Nahaufnahme eines Schulterbereichs einer Person mit Akupunkturnadeln, die in die Haut gestochen sind, vor einem hellen Hintergrund.

Was ist Akupunktur?


Akupunktur ist ein fast 3.000 Jahre altes Heilverfahren der Traditionellen Chinesischen Medizin (TCM). Sie basiert auf der Vorstellung, dass die Lebensenergie „Qi“ durch definierte Bahnen – die Meridiane – im Körper fließt und die Funktionen von Organen und Gewebe beeinflusst. Wird der Energiefluss gestört, können Beschwerden und Krankheiten entstehen.

Bei der Akupunktur werden sehr feine Nadeln an bestimmten Punkten entlang der Meridiane gesetzt. Dadurch können Blockaden gelöst und die Selbstheilungskräfte des Körpers aktiviert werden. Ziel ist es, die Regulation der Körperfunktionen zu unterstützen, das Wohlbefinden zu steigern und das Gleichgewicht der Lebensenergie wiederherzustellen.

Wie wirkt Akupunktur?


Die Stimulation der Akupunkturpunkte beeinflusst physiologische Prozesse wie Durchblutung, Nervenaktivität und körpereigene Schmerz- und Entspannungsmechanismen. Dies kann Schmerzen lindern, Stress reduzieren und die Selbstheilung fördern. Neben der klassischen Nadeltechnik kommen auch unterstützende Methoden zum Einsatz, wie:

  • Akupressur: sanfter Druck auf die Akupunkturpunkte

  • Moxibustion: gezielte Wärmeanwendung auf ausgewählten Punkten

  • Reizstrom oder Wärme: zur Verstärkung der therapeutischen Wirkung

Anwendungsbereiche


Akupunktur kann bei vielen Beschwerden hilfreich sein, zum Beispiel:

  • Schmerzbehandlung (Rücken-, Gelenk- oder Kopfschmerzen, Migräne, Arthrose)
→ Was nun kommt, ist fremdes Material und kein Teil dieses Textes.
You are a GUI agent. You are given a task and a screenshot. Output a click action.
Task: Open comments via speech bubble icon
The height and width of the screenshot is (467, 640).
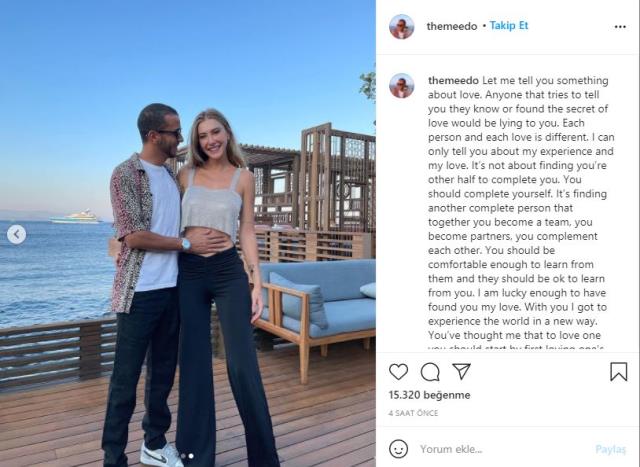coord(430,371)
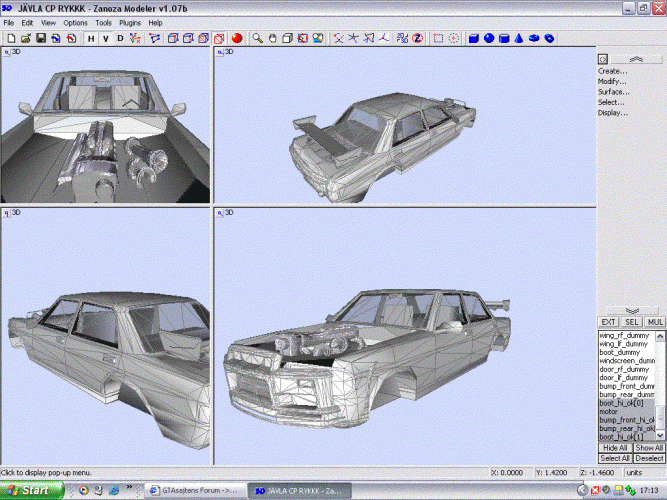Select windscreen_dummy in object list
Screen dimensions: 667x500
(626, 360)
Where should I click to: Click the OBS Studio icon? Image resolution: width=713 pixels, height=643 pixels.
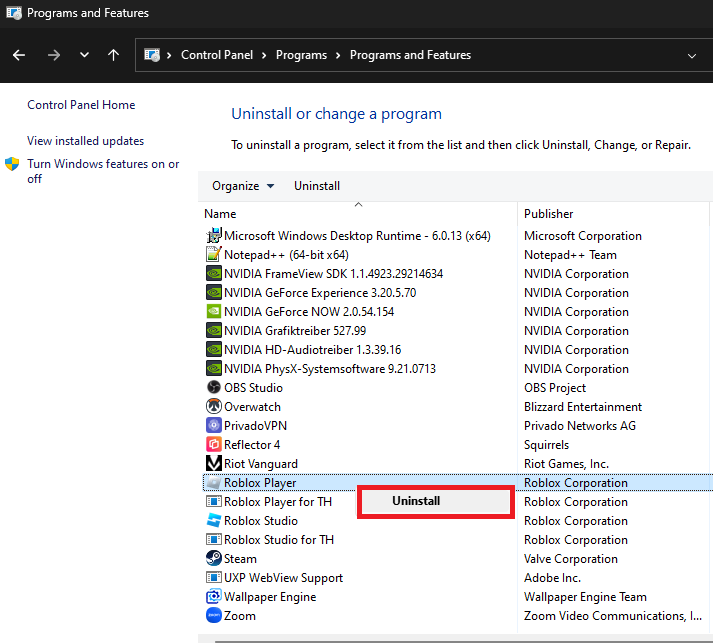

  • Hormonelle Störungen und Parkinson

  • Begleitend bei Geburtsvorbereitung

  • Unterstützung der Verdauung, Mikrobiom- und Darmsanierungsprogramme

  • Stressabbau, Schlafprobleme, allgemeine Förderung des Wohlbefindens

Ablauf einer Akupunktur-Sitzung

  1. Erstgespräch: Aufnahme der Beschwerden, Besprechung der Zielsetzung und individuelle Planung

  2. Behandlung: Setzen der Nadeln an den ausgewählten Punkten, ggf. Unterstützung mit Wärme oder Reizstrom

  3. Entspannung: Nachwirken der Behandlung, häufig verbunden mit Ruhe und Regeneration

  4. Nachgespräch: Besprechung von Veränderungen und Empfehlungen für den Alltag

Eine Sitzung dauert in der Regel 30–60 Minuten. Je nach Beschwerden können mehrere Sitzungen zur nachhaltigen Wirkung erforderlich sein.